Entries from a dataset
»»
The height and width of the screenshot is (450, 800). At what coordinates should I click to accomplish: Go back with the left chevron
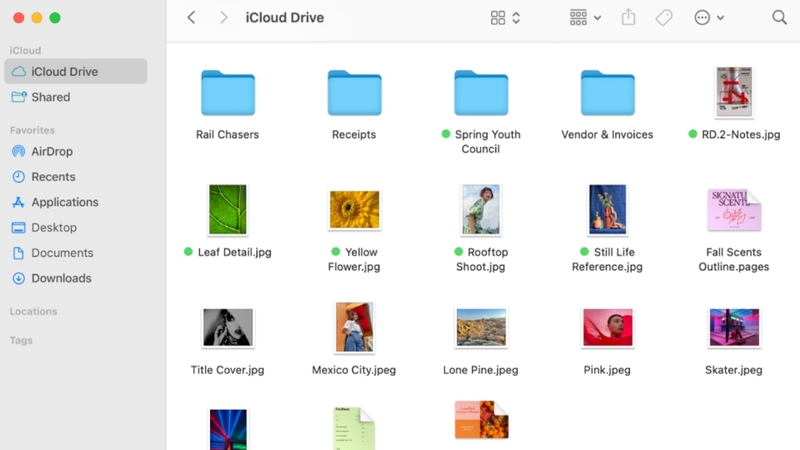tap(191, 17)
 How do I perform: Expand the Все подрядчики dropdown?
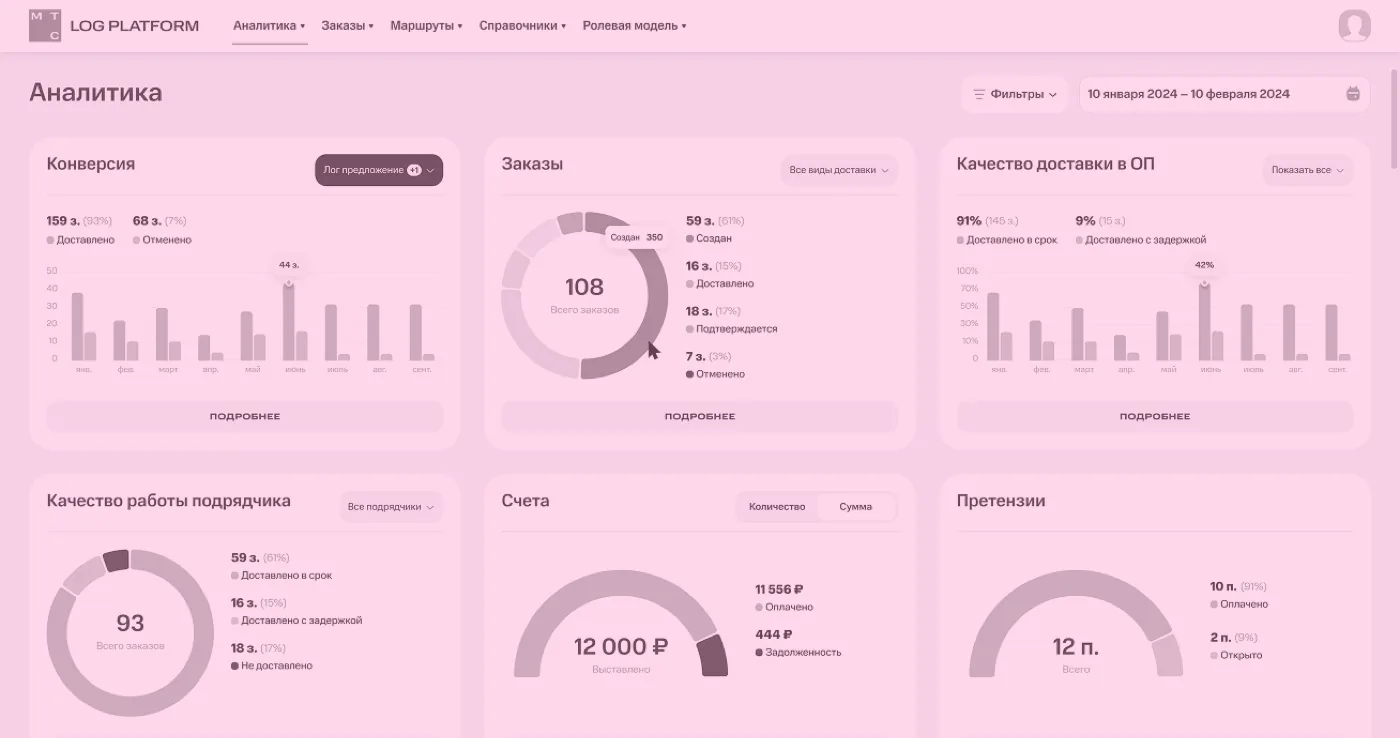(390, 507)
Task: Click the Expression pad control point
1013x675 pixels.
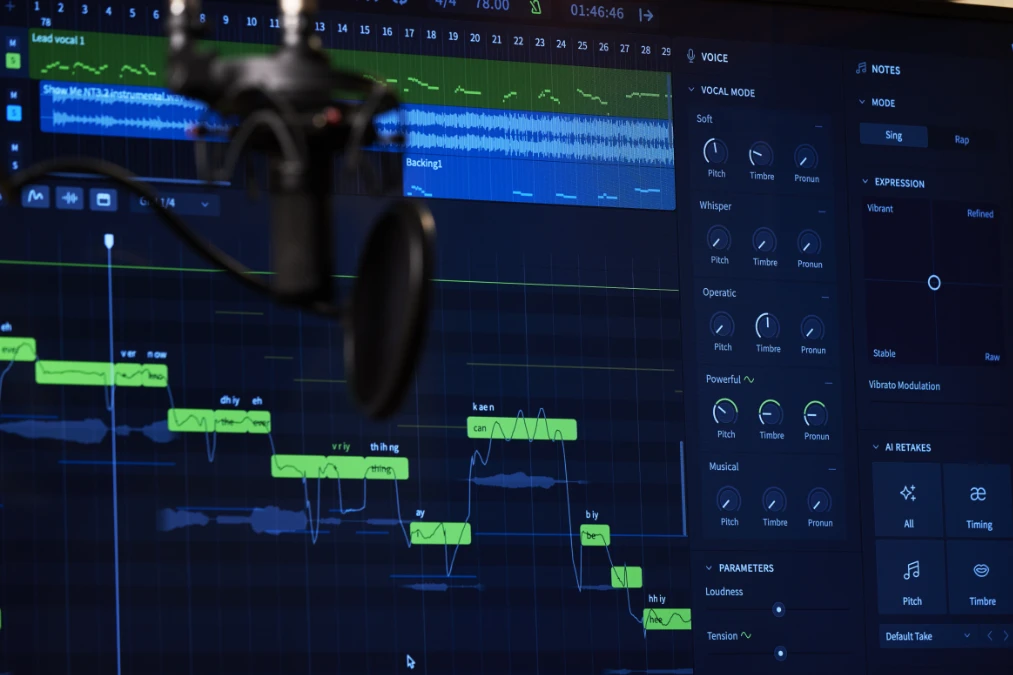Action: (934, 283)
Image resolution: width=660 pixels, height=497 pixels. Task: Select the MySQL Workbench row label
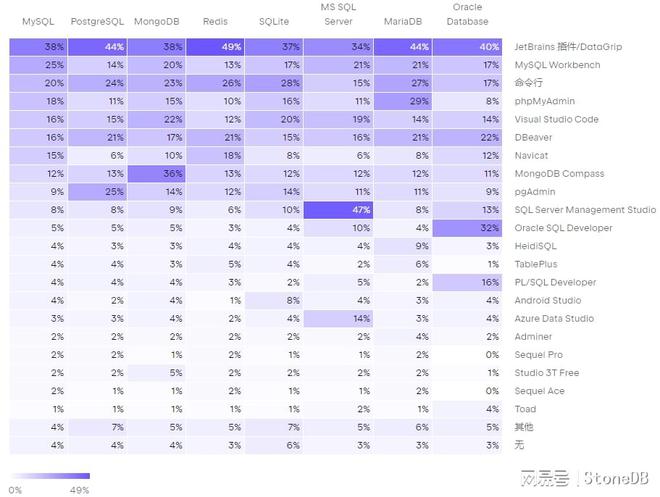557,65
««
▶ [Work to be completed]: Rewrite the data above with each "pixels" changed to "px" and everything else left as it is. Omit the pictures from your answer.

▶ [Expected answer]:
The height and width of the screenshot is (450, 800). At what coordinates should I click to accomplish: Go back with the left chevron
tap(191, 17)
 How do I perform: Expand the Все подрядчики dropdown?
(390, 507)
Task: Click the Expression pad control point
1013x675 px.
Action: (934, 283)
Image resolution: width=660 px, height=497 px. Task: Select the MySQL Workbench row label
557,65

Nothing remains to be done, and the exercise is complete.